**BRIEF 1**
Summarize the heat conduction thread in two sentences.

Question

Three cubes of equal side length of steel, lead, and copper, are arranged between heat reservoirs at 150C and 0C as shown in the diagram. The heat current between the reservoirs is 175 W.
a) What is the length of the side of a cube?
b) What is the temperature at the junction between the steel and lead cubes?

Answer 1

My thoughts so far:
\[H = kA\frac{\Delta T}{L}\]

Wherein the change in temperature is between the two hot rods.

Since there's three cubes, the total length of the system is 3L. The cross-sectional area, A, is L^2.

Answer 2

\[H = kL^2\frac{\Delta T}{3L}\]
\[H = kL\frac{\Delta T}{3}\]

Answer 3

here, we have three temperature changes:
\[\Delta {T_1} = \frac{{WL}}{{k_{steel} A}} = \frac{W}{{k_{steel} L}}\]
being cross sectional area A such that \(A=L^2\)

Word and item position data
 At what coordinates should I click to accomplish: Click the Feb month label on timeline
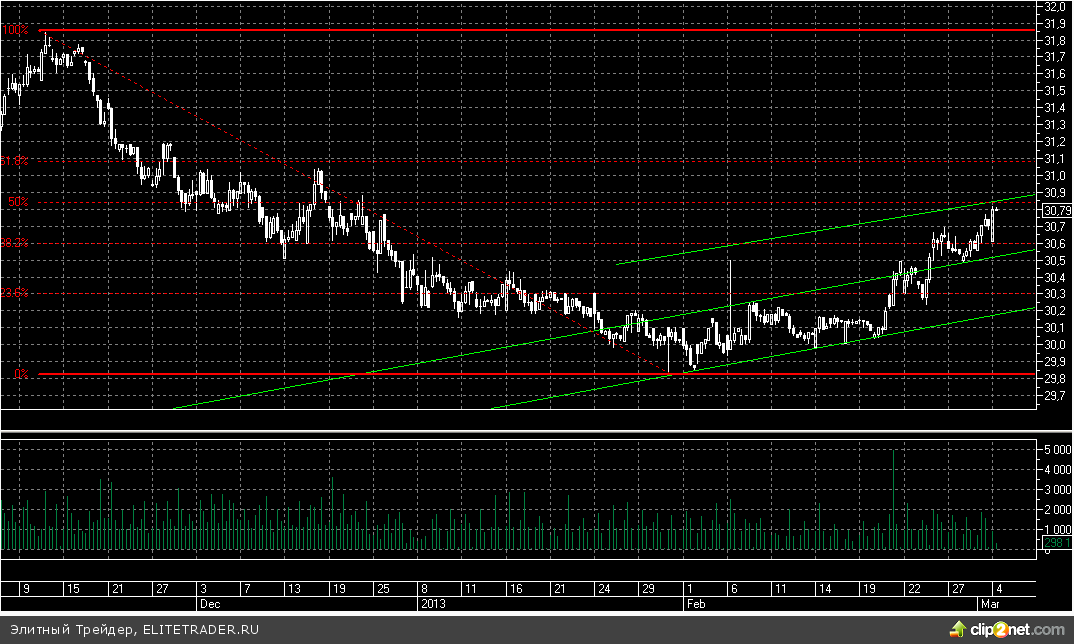click(694, 604)
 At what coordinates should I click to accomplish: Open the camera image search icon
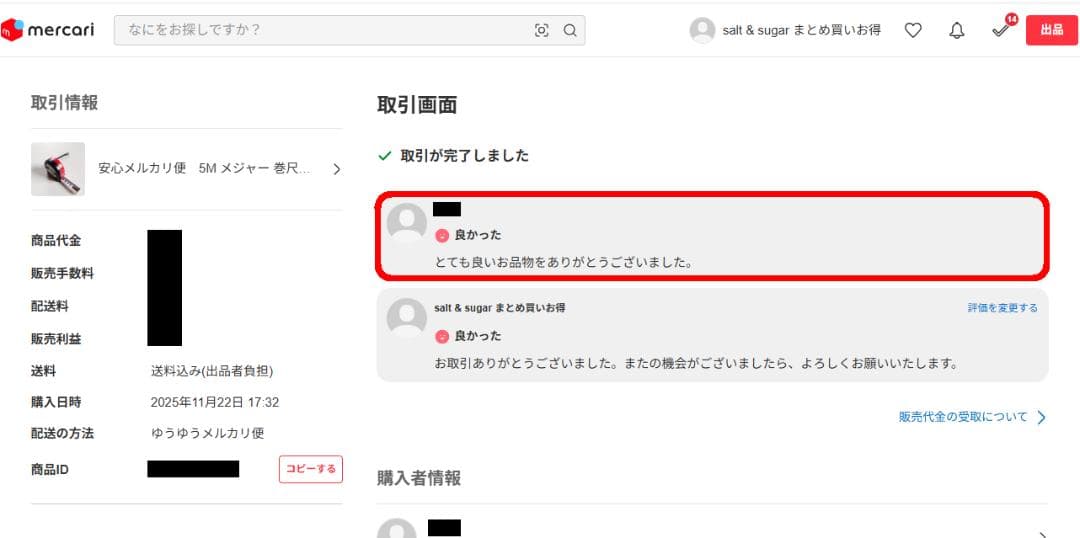(x=542, y=30)
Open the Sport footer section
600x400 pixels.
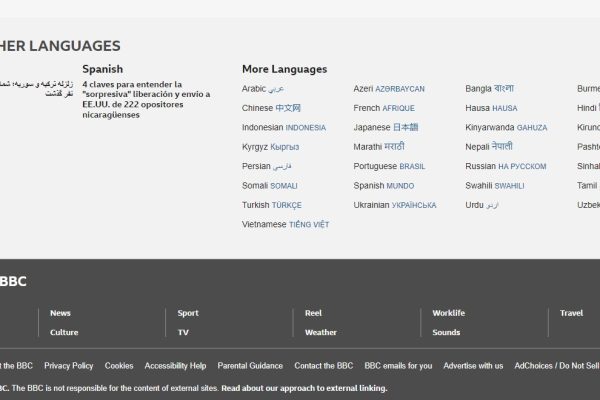188,313
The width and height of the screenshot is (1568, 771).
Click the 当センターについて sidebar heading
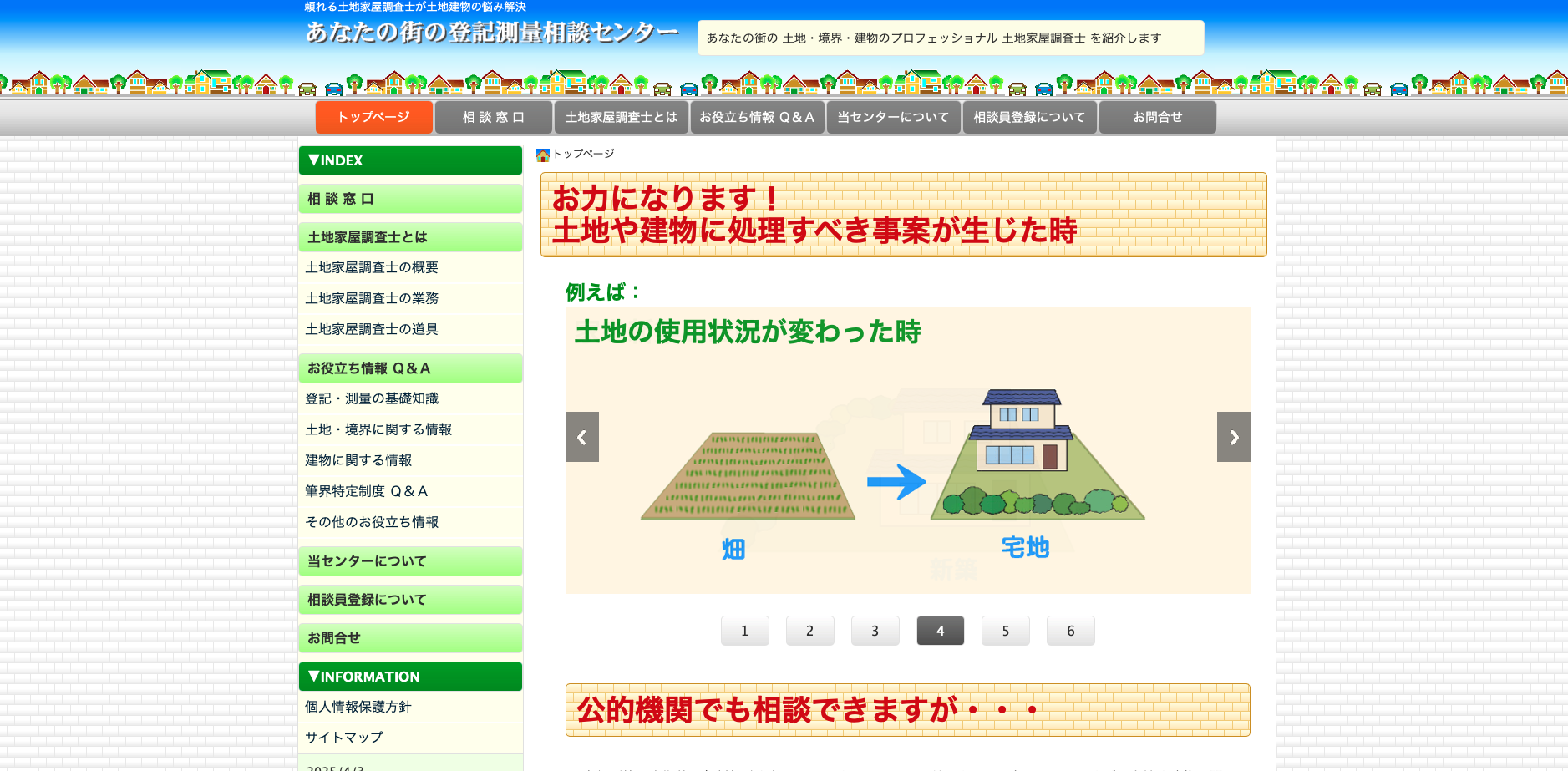click(367, 561)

**BRIEF 2**
Turn every line of the word and item position rows above into a JSON list of strings, one string per line, with blank lines skipped and the pictures left out.

**OUTPUT 1**
Three equal cubes of steel, lead, and copper sit between heat reservoirs at 150C and 0C and carry a heat current of 175 W. The thread asks for the side length of a cube and the temperature at the steel-lead junction, and the replies use H = kAΔT/L with a total length of 3L and a cross-sectional area of L^2.

**OUTPUT 2**
[
  " At what coordinates should I click to accomplish: Click the Feb month label on timeline",
  "click(694, 604)",
  " At what coordinates should I click to accomplish: Open the camera image search icon",
  "(x=542, y=30)",
  "Open the Sport footer section",
  "600x400 pixels.",
  "188,313",
  "The width and height of the screenshot is (1568, 771).",
  "Click the 当センターについて sidebar heading",
  "click(367, 561)"
]